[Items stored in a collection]
▬▬▬

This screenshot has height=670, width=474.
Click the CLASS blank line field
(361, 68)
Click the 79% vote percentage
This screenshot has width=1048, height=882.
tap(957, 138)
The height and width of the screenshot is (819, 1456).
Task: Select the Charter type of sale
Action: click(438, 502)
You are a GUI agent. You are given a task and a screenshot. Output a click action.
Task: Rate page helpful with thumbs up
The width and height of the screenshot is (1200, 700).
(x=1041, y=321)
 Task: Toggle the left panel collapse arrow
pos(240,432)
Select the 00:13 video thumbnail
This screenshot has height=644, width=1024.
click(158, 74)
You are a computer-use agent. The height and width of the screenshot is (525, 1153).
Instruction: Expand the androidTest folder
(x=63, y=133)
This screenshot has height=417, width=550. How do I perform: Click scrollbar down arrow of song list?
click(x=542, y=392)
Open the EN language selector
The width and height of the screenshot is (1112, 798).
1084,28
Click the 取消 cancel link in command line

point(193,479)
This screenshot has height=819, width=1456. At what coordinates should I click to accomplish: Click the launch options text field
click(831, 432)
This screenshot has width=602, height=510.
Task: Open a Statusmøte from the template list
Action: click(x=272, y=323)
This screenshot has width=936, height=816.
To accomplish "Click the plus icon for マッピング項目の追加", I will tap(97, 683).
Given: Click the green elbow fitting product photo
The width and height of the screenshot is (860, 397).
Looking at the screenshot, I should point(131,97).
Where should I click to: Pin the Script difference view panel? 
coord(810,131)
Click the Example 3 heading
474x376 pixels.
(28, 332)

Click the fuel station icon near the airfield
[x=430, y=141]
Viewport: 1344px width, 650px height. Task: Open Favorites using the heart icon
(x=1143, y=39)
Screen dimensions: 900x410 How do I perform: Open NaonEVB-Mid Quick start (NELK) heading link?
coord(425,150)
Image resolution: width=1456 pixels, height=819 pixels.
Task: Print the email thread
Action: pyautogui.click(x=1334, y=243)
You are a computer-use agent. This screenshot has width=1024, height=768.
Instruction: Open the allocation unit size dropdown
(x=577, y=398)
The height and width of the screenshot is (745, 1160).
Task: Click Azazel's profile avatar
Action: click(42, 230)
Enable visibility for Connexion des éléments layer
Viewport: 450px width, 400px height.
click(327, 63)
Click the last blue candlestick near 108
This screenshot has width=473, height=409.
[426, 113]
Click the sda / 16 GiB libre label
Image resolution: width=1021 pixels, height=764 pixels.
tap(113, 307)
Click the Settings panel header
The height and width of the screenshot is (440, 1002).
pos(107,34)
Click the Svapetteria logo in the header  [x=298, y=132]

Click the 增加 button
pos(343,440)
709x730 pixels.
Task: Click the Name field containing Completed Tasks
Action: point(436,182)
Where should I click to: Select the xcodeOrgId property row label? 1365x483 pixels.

▬▬▬

-- YOUR GOAL --
Rewrite every one of the items above as a numbered list with one line per entry, leaving out the blank lines.

-- EXERCISE SOLUTION --
1. This screenshot has height=670, width=474.
2. Click the CLASS blank line field
3. (361, 68)
4. Click the 79% vote percentage
5. This screenshot has width=1048, height=882.
6. tap(957, 138)
7. The height and width of the screenshot is (819, 1456).
8. Task: Select the Charter type of sale
9. Action: click(438, 502)
10. You are a GUI agent. You are given a task and a screenshot. Output a click action.
11. Task: Rate page helpful with thumbs up
12. The width and height of the screenshot is (1200, 700).
13. (x=1041, y=321)
14.  Task: Toggle the left panel collapse arrow
15. pos(240,432)
16. Select the 00:13 video thumbnail
17. This screenshot has height=644, width=1024.
18. click(158, 74)
19. You are a computer-use agent. The height and width of the screenshot is (525, 1153).
20. Instruction: Expand the androidTest folder
21. (x=63, y=133)
22. This screenshot has height=417, width=550. How do I perform: Click scrollbar down arrow of song list?
23. click(x=542, y=392)
24. Open the EN language selector
25. The width and height of the screenshot is (1112, 798).
26. 1084,28
27. Click the 取消 cancel link in command line
28. point(193,479)
29. This screenshot has height=819, width=1456. At what coordinates should I click to accomplish: Click the launch options text field
30. click(831, 432)
31. This screenshot has width=602, height=510.
32. Task: Open a Statusmøte from the template list
33. Action: click(x=272, y=323)
34. This screenshot has width=936, height=816.
35. To accomplish "Click the plus icon for マッピング項目の追加", I will tap(97, 683).
36. Given: Click the green elbow fitting product photo
37. The width and height of the screenshot is (860, 397).
38. Looking at the screenshot, I should point(131,97).
39. Where should I click to: Pin the Script difference view panel? 
40. coord(810,131)
41. Click the Example 3 heading
42. 474x376 pixels.
43. (28, 332)
44. Click the fuel station icon near the airfield
45. [x=430, y=141]
46. Viewport: 1344px width, 650px height. Task: Open Favorites using the heart icon
47. (x=1143, y=39)
48. Screen dimensions: 900x410 How do I perform: Open NaonEVB-Mid Quick start (NELK) heading link?
49. coord(425,150)
50. Image resolution: width=1456 pixels, height=819 pixels.
51. Task: Print the email thread
52. Action: pyautogui.click(x=1334, y=243)
53. You are a computer-use agent. This screenshot has width=1024, height=768.
54. Instruction: Open the allocation unit size dropdown
55. (x=577, y=398)
56. The height and width of the screenshot is (745, 1160).
57. Task: Click Azazel's profile avatar
58. Action: click(42, 230)
59. Enable visibility for Connexion des éléments layer
60. Viewport: 450px width, 400px height.
61. click(327, 63)
62. Click the last blue candlestick near 108
63. This screenshot has width=473, height=409.
64. [426, 113]
65. Click the sda / 16 GiB libre label
66. Image resolution: width=1021 pixels, height=764 pixels.
67. tap(113, 307)
68. Click the Settings panel header
69. The height and width of the screenshot is (440, 1002).
70. pos(107,34)
71. Click the Svapetteria logo in the header  [x=298, y=132]
72. Click the 增加 button
73. pos(343,440)
74. 709x730 pixels.
75. Task: Click the Name field containing Completed Tasks
76. Action: point(436,182)
77. Where should I click to: Select the xcodeOrgId property row label? 1365x483 pixels.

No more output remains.